Stated task: Repeat word for word the lines below between the one holding "Where should I click to: Point" and the one holding "click(746, 132)", inclusive.

Dataset extract:
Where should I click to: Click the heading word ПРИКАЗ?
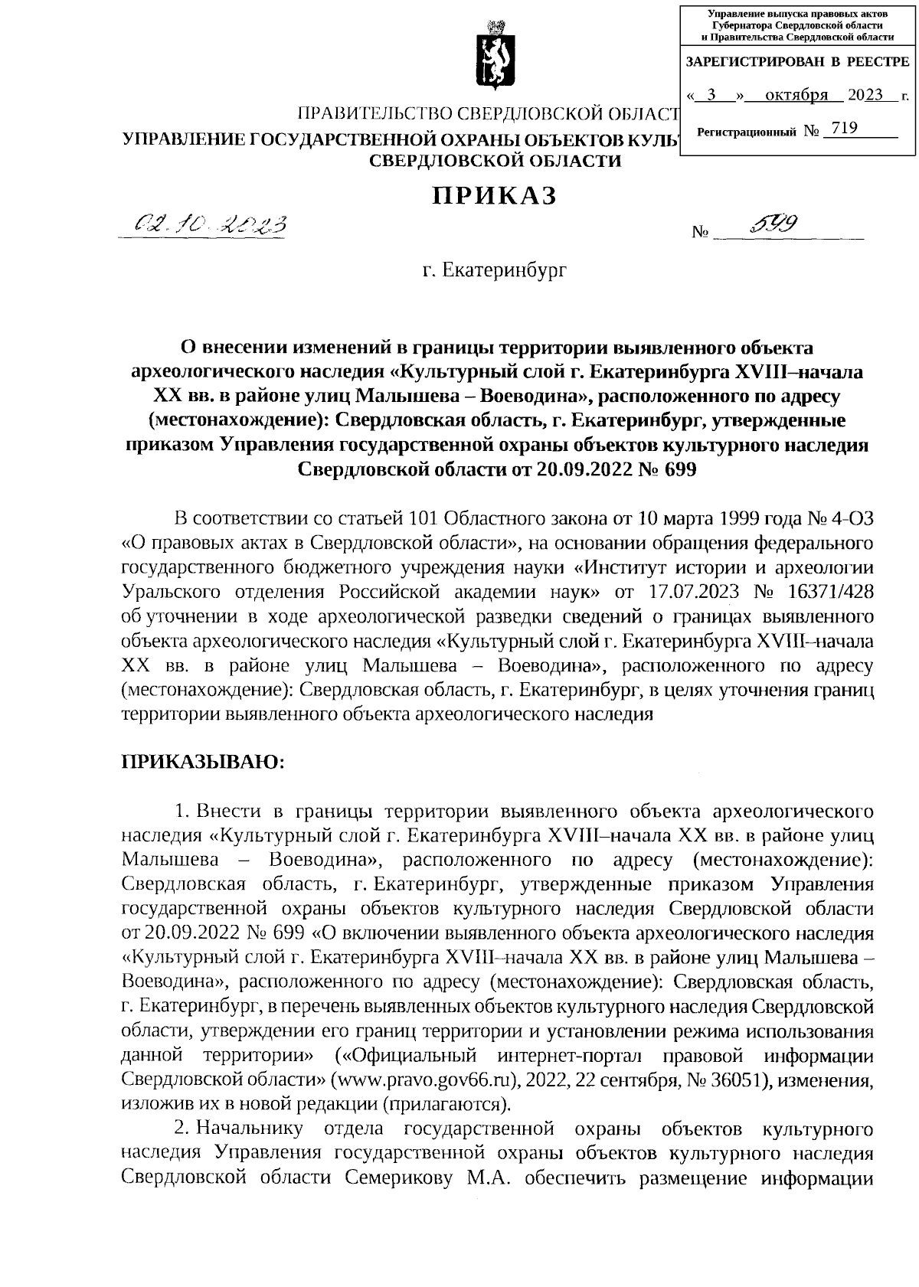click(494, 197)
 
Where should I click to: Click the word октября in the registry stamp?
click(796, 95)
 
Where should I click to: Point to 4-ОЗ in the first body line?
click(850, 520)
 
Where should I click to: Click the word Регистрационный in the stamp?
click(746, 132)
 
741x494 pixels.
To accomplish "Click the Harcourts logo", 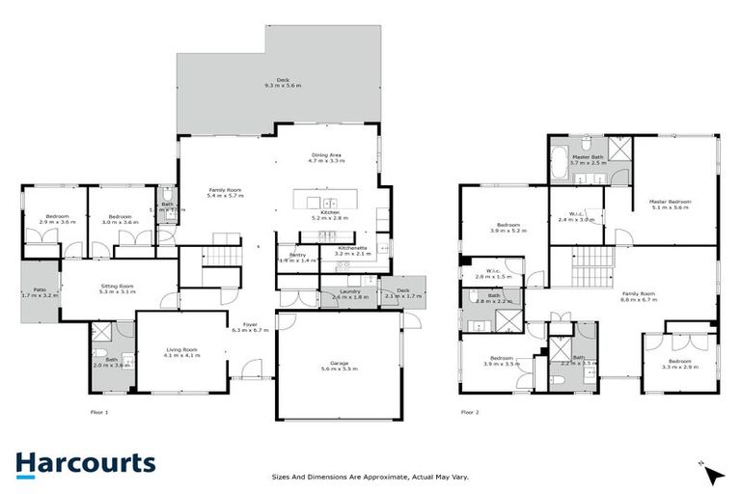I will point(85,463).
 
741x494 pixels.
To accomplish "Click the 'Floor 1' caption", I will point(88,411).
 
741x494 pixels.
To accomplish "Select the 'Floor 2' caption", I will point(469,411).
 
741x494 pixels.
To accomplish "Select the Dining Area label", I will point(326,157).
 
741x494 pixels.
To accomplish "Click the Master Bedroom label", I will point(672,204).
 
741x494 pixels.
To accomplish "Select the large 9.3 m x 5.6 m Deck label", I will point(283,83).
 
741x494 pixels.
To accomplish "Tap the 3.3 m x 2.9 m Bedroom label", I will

Answer below:
Where should I click to: Point to 4-ОЗ in the first body line?
click(850, 520)
 
Where should I click to: Click the word Регистрационный in the stamp?
click(746, 132)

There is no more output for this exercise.